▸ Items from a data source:
^^^^^^^^

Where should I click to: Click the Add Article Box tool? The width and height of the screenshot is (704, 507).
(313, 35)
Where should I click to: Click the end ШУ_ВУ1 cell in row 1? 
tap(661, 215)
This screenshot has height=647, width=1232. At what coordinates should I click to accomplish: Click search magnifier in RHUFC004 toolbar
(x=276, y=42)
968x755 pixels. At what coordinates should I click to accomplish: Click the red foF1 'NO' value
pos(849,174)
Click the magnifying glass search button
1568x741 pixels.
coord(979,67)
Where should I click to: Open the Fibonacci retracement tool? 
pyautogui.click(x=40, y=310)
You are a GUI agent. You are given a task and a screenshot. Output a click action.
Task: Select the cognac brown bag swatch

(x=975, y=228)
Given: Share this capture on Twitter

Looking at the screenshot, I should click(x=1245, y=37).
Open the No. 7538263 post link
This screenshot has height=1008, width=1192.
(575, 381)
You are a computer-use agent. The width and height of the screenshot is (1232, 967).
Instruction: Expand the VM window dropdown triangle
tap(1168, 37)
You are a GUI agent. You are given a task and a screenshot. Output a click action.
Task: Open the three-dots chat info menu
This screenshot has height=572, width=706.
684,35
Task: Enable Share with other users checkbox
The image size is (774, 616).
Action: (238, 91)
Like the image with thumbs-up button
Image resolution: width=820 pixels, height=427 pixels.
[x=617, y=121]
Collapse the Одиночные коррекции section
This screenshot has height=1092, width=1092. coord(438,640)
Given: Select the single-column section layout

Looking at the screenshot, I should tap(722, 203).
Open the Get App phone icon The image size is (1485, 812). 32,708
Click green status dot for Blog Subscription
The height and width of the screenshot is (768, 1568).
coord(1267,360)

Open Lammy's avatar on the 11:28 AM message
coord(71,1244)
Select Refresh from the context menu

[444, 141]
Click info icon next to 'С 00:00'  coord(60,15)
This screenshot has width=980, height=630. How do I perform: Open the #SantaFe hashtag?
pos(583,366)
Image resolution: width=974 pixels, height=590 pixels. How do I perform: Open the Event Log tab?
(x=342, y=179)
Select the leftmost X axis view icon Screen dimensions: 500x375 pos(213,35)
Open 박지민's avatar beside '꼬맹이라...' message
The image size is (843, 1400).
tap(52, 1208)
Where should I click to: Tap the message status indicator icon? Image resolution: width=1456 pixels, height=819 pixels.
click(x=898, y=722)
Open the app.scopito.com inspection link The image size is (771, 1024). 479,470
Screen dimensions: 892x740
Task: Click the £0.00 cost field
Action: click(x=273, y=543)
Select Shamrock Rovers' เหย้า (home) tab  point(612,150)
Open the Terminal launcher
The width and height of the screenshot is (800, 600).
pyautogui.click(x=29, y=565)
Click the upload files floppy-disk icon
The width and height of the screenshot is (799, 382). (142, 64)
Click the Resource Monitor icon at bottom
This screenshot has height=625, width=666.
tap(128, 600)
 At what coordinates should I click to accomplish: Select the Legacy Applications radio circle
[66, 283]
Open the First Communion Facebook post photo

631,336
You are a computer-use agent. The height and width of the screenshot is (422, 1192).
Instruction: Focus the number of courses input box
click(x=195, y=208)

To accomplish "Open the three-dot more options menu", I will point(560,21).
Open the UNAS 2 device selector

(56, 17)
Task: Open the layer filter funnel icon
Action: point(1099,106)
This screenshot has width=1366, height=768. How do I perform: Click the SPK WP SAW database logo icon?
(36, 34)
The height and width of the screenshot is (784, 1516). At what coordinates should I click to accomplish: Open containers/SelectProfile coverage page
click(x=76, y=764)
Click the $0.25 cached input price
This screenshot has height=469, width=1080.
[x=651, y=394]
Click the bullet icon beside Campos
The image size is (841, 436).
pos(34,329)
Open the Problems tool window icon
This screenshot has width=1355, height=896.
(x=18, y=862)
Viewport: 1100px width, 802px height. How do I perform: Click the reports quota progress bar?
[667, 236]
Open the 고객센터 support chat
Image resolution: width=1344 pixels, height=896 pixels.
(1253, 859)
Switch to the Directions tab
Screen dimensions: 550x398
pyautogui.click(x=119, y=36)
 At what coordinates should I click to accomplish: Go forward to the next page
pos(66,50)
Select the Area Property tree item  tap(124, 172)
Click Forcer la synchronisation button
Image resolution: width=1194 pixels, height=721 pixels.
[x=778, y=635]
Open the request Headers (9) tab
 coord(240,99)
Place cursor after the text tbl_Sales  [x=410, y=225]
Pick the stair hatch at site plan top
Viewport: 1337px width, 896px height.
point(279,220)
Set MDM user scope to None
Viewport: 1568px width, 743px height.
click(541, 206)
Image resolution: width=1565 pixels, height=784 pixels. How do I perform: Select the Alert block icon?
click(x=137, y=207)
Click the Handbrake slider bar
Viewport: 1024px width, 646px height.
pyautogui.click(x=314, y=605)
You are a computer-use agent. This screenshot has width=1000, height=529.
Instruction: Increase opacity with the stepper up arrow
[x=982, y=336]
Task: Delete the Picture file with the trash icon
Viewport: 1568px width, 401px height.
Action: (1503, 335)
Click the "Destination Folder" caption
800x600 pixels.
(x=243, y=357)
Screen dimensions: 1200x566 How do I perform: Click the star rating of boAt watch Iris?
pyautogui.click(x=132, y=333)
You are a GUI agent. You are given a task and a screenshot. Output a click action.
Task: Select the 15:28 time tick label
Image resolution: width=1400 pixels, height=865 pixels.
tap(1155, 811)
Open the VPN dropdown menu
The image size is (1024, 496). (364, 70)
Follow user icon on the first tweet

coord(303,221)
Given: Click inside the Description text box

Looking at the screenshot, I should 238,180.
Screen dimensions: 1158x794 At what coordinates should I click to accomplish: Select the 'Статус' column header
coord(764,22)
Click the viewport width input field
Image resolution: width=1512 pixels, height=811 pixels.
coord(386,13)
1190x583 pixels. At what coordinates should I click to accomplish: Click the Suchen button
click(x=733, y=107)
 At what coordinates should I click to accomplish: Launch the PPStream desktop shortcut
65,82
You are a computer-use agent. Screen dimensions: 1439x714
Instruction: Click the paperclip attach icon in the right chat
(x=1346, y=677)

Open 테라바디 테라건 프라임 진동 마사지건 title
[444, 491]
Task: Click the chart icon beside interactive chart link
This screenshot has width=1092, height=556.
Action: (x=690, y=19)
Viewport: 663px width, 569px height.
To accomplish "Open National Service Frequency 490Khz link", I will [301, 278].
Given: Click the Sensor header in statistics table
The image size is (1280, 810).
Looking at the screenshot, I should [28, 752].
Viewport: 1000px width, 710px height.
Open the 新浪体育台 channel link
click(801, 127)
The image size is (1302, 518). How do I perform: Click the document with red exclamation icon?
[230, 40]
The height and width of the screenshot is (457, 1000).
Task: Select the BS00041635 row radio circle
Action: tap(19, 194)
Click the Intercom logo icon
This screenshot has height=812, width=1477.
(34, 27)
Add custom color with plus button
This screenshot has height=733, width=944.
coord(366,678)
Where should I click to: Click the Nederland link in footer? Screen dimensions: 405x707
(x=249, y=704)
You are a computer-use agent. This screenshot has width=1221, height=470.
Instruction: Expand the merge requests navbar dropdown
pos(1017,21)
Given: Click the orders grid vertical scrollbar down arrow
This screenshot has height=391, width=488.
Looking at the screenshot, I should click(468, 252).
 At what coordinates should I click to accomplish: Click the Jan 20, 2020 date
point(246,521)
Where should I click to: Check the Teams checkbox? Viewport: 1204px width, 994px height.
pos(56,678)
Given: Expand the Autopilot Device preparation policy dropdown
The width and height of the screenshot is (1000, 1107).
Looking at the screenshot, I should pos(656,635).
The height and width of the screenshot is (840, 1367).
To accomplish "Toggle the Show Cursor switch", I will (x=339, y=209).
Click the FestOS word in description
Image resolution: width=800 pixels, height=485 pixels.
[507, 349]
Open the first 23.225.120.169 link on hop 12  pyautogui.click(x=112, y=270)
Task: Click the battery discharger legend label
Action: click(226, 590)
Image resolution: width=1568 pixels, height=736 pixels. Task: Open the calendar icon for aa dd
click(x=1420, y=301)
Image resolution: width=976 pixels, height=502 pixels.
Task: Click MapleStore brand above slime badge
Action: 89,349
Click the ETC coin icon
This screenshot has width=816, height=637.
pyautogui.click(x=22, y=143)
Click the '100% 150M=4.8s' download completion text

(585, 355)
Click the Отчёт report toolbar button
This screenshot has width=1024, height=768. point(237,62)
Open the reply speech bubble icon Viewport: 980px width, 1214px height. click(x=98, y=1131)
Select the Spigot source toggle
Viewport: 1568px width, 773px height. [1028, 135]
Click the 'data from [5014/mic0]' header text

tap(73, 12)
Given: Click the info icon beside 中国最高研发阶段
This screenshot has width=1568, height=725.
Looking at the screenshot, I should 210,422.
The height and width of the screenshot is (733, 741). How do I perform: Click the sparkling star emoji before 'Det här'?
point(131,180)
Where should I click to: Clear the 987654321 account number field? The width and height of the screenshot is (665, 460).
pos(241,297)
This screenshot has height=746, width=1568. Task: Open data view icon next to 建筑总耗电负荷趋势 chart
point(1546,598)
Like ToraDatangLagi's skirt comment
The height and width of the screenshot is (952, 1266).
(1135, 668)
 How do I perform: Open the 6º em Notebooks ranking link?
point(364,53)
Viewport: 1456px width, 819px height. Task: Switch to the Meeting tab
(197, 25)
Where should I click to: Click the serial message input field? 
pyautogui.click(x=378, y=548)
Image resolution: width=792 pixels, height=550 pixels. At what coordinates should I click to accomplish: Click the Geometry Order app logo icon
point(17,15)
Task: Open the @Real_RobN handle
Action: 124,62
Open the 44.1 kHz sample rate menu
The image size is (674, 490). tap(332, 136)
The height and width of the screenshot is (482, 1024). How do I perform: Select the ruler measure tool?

^^^^^^^^

▸ Task objective: Repeat the stretch of the data from the line containing "Like ToraDatangLagi's skirt comment" through the end, both ends included, keeping every line identical.

▸ Result of the exercise:
Like ToraDatangLagi's skirt comment
The height and width of the screenshot is (952, 1266).
(1135, 668)
 How do I perform: Open the 6º em Notebooks ranking link?
point(364,53)
Viewport: 1456px width, 819px height. Task: Switch to the Meeting tab
(197, 25)
Where should I click to: Click the serial message input field? 
pyautogui.click(x=378, y=548)
Image resolution: width=792 pixels, height=550 pixels. At what coordinates should I click to accomplish: Click the Geometry Order app logo icon
point(17,15)
Task: Open the @Real_RobN handle
Action: 124,62
Open the 44.1 kHz sample rate menu
The image size is (674, 490). tap(332, 136)
The height and width of the screenshot is (482, 1024). How do I perform: Select the ruler measure tool?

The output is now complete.